## 原文:
--------------------

中国父母担忧“富二代”败家

2013年01月25日14:12  环球时报    

  According to USA Today on July 15, Yuan Qingpeng said the Chinese who have become rich under the economic reform movement in China are worried. They're worried their spoiled kids won't know how to hang on to the loot。

  "Their ability to endure hardship and put things into practice is less than the first generation," Yuan says of the children of the rags-to-riches pioneers who have transformed China's once-moribund business landscape. That's where his Beijing Business Management Scientific Research Institute comes in. The institute is among several that offer training courses to groom heirs of the super-rich, known here as the "wealthy second generation," in the ways of their class。

  A January survey of entrepreneurs in wealthy Guangdong Province revealed 62 percent most worried about their heirs' ability to take over. Cashing in on such fears, entrepreneurs such as Yuan are expanding programs to train the twentysomethings abbreviated here as "Rich2G." Courses are offered by prestigious universities such as Peking and Tsinghua, and private consultancies。

  China's rich kids have an image problem in a nation riven by a growing gap between rich and poor. Recent reports on the training of wealthy heirs have excited plenty of critical comments in Chinese media, which last year highlighted the cases of some Rich2G whose love of the fast lane caused deaths by drunken driving in expensive cars。

  "It's a bipolar society," says David Goodman, the author of The New Rich in China. "While people like reading or watching TV about the lives of the rich and famous, they look down on people who have made money," he says. The boom in training courses shows that entrepreneurs "are desperate for respectability, desperate ... for people to recognize their social status," he says。

  In the West, there's a saying that the first generation builds the business, the second makes it a success, and the third wrecks it, says Briton Alex Newman, a lecturer in international business at a business school". In China, it's happening in the second generation," Newman says。

  But there are also plenty of success stories, he says. "Many of them are very studious, working hard for their family business," Newman says. "Surveys indicate many are reluctant to take over, preferring to start their own companies," something Newman advocates。

  The male Rich2Gers enjoy at least one consolation: A majority of women prefer to marry a wealthy heir。

  《今日美国报》7月15日文章,袁青鹏(音)说, 中国在经济改革的浪潮中奋斗起家的富人近来忧心忡忡,他们担心自己从小娇生惯养的子女保不住偌大的家业。

  白手起家的先行者改变了中国曾经死水一潭的市场。谈到他们的子女,袁说:“吃苦精神和实践能力远不如父辈。”袁的北京某管理研究院正是针对此而设。该院是专为所谓“富二代”提供培训的机构之一,课程从高尔夫球到铺床单可谓面面俱到,甚至还包括到美国接受西点军校的军事培训。

  广东省1月开展的一次企业家调查显示,62%的人对自己孩子接手家业不放心。富人的这种忧虑给某些机构提供了生财之道,于是一些像袁这样的人士纷纷开办针对“富二代”的培训项目,对象大都为20岁出头的富家子弟。提供课程的机构包括从北大、清华[微博]这样的知名院校到一些私人咨询公司。

  由于中国存在较大贫富差距,富家子弟的“形象问题”备受关注。去年,一起“富二代”酒后驾车撞人的事件使公众群情激奋。近来一些关于培训“富二代”的报道同样招致无数的口诛笔伐。

  《中国新贵》的作者大卫•古德曼说:“中国是个两极分化的社会。尽管人们对电视、书本上的名人、富人的生活方式挺喜欢,但他们看不起有钱的人。”“富二代”培训课程的火暴显示出中国富 人“渴望得到尊敬、渴望人们认可他们的社会地位”的心态。

  一家商学院[微博]的讲师布里顿•纽曼说,在西方国家,有“一代创业、二代兴业、三代败业”的说法, “而在中国,到了第二代就不行了。”

  但他不否认在“富二代”中也有不少成功的范例。他说:“他们非常好学,为家族事业努力打拼。也有调查显示,不少“富二代”并不愿意接手家族事业,而选择自己创业。”

  身为“富二代”至少还有一点聊以自慰:大多数年轻女性更愿意嫁给有钱人的孩子。

--------------------

## 所列数据:
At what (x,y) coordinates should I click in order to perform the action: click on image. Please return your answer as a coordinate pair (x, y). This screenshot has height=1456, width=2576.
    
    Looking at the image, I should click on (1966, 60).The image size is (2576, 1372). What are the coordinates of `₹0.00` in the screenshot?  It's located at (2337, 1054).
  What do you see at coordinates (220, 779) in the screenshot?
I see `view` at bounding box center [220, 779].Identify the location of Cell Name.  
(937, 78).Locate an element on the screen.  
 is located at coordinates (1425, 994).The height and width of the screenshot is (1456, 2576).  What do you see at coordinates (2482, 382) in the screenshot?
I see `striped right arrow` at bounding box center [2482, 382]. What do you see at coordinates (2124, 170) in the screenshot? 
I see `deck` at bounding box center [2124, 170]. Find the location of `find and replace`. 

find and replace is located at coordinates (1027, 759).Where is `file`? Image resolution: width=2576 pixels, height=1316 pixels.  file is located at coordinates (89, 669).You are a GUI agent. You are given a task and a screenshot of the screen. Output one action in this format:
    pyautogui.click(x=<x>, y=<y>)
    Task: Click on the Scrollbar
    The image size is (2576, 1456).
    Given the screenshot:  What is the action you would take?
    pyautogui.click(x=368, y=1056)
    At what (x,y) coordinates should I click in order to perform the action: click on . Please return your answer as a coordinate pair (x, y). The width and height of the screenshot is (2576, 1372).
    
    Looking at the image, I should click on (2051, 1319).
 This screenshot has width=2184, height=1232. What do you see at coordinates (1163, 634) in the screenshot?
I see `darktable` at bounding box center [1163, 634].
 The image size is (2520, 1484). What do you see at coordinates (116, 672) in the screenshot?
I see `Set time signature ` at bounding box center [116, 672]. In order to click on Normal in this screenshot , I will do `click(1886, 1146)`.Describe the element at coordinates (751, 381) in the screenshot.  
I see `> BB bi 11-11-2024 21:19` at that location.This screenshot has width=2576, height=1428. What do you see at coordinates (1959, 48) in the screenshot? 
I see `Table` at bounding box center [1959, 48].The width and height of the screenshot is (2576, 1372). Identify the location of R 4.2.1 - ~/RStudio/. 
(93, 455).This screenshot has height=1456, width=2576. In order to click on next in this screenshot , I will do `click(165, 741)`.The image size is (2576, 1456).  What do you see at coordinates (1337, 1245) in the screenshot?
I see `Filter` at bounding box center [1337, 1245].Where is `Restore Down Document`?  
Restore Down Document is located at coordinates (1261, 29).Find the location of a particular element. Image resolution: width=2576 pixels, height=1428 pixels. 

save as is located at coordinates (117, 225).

--------------------

## 待办任务:
a: 据原文,广东省1月开展的企业家调查显示,对自己孩子接手家业不放心的人占多大比例?
b: 请照录原文中以“In the West, there's”起始、一直延续到“惯养的子女保不住偌大的家业。”为止的内容。
以上数据取自另一来源。

## 各题答案:
a: 62%。

b:
In the West, there's a saying that the first generation builds the business, the second makes it a success, and the third wrecks it, says Briton Alex Newman, a lecturer in international business at a business school". In China, it's happening in the second generation," Newman says。

  But there are also plenty of success stories, he says. "Many of them are very studious, working hard for their family business," Newman says. "Surveys indicate many are reluctant to take over, preferring to start their own companies," something Newman advocates。

  The male Rich2Gers enjoy at least one consolation: A majority of women prefer to marry a wealthy heir。

  《今日美国报》7月15日文章,袁青鹏(音)说, 中国在经济改革的浪潮中奋斗起家的富人近来忧心忡忡,他们担心自己从小娇生惯养的子女保不住偌大的家业。